In 2003 the TERRC facility became the subject of controversy when Able obtained a £11 million contract from the United States Maritime Administration to dismantle 13 former US navy ships (known as the Ghost Ships). Due to the presence of asbestos and polychlorinated biphenyls in the ships the action was opposed by some Hartlepool residents and environmental groups.

Able acquired a license to carry out the work from the Environment Agency in 2008. The delays caused by the objections to the process caused Able to lose the US contract for 9 of the 13 ships. (Note: After the loss of the contract for 9 of the 13 ships, the 4 remaining ships to be processed were : USS Canopus (AS-34), USS Compass Island (AG-153), USS Canisteo (AO-99), and USS Caloosahatchee (AO-98).) In 2007 Able was fined £20,000 for failing to follow proper procedures when disposing of asbestos. By 2009 the four US ships that had been received at the site, together with the former French aircraft carrier Clemenceau, were sealed inside the dry dock, which was drained, and the ships scrapped. Other constructions decommissioned at the same time included the former jacket of an installation from the North West Hutton Oilfield. Dismantling work was completed in 2011.

The TERRC site was again the subject of a planning conflict in 2012 when Hartlepool Borough Council rejected a planning submission (to extend the height Seaton Meadows landfill) made in an attempt to prevent spontaneous combustion of refuse which had been occurring.

During 2009/2010 Able published plans for a site on the south Humber Estuary bank to provide a large logistics facility and facilities for wind farm equipment manufacture and installation; The Able Logistics Park received planning permission in 2013, The £450 million estuary side port development Able Marine Energy Park (AMEP) received planning consent in December 2013, after having been delayed due to concerns over wildlife impact. (Note: Part of the site, 111 ha had already been developed by Able as a vehicle storage area in 2000.)

==============================

- **What you need to do**
Write the next part of the passage about Able's TERRC site and its Humber Estuary projects, picking up after its final sentence.

- **Grounding data with pixel coordinates**

==============================

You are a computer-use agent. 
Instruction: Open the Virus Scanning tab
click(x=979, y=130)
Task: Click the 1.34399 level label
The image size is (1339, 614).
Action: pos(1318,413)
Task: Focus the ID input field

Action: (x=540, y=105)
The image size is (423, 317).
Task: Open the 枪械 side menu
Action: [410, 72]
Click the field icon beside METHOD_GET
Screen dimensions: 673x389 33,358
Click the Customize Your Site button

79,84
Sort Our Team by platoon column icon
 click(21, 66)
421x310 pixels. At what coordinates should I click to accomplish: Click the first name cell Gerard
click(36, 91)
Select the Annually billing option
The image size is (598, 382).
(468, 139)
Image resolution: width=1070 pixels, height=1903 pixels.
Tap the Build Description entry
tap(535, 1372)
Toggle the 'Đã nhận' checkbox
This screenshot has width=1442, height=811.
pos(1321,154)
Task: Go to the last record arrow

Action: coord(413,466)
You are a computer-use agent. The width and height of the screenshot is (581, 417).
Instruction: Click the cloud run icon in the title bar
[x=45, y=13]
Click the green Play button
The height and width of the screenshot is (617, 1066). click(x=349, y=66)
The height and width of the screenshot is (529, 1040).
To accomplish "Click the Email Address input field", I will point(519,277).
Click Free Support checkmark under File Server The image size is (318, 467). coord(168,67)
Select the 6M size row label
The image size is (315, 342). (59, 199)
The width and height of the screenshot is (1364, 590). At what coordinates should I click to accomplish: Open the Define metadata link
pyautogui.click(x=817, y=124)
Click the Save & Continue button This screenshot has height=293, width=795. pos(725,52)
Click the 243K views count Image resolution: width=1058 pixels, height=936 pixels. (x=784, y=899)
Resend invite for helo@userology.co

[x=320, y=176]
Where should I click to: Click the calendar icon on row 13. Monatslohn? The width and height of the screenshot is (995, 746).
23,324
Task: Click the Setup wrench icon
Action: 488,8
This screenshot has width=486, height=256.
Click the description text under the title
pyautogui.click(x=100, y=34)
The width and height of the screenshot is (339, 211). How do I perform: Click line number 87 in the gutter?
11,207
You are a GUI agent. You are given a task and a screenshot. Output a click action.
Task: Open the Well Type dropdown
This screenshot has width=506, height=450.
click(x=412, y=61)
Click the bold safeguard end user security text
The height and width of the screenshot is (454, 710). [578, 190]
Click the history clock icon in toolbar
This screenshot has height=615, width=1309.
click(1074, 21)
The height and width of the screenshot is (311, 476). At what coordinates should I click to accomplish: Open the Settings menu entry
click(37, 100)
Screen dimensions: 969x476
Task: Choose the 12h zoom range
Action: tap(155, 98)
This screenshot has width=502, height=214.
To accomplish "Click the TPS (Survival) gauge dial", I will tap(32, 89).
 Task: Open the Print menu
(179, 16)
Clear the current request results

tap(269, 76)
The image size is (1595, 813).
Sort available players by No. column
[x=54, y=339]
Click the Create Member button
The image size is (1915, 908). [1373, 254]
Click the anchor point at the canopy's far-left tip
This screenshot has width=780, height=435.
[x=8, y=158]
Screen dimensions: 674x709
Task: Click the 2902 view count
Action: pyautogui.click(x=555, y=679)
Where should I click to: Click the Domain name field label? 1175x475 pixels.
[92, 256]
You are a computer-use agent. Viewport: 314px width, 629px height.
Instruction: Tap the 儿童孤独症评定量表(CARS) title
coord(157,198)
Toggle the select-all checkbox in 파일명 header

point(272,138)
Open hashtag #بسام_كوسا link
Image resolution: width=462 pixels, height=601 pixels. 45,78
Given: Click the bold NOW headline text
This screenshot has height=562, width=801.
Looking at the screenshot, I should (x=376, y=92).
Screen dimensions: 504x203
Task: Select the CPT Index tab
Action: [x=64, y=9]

==============================

- **Task output**
In 2014 proceedings for a Development Consent Order (Note: A Development Consent Order was required by the UK government for any "Nationally Significant Infrastructure Project" (NSIP), and once given, allowed compulsory purchase of land.) for the AMEP plan were begun. Associated British Ports (ABP) submitted two petitions: an objection and an alternative petition for amendment, both based on objections to compulsory purchase of land it had recently announced the intention to develop for a hydrocarbon importation facility, the Immingham Western Deepwater Jetty (IWDJ). ABP was subsequently accused of filing wrecking amendments at the initial hearings. ABP sought a modification of the plans, shortening the AMEP quay by 515 m. At hearings in April 2014 ABP's petitions of objections were found to be valid, requiring the development case to be heard by a committee of MPs. By July 2014 other issues with the plan had been withdrawn, with the ABP petitions to be heard at an inquiry in October. In August 2014 work began on a £60 million environmental remediation scheme for AMEP to create an alternative wading bird habitats on the banks of the Humber, enabling works began for the AMEP development in the same month, with £15 million funding coming from a government grant. In October 2014 the parliamentary committee rejected ABP's petitions, and in February 2015 ABP ended its legal opposition to the plans following rejection of a judicial review of the planning decision.

In mid-2015 DONG Energy agreed to a MOU with Able over the construction of an offshore wind operations base at the planned Able Marine Energy Park; however, in mid-2016 DONG withdrew from plans to use the site as an operations hub, following an internal review that concluded the site would not be in operation in time for its UK east coast wind farm plans.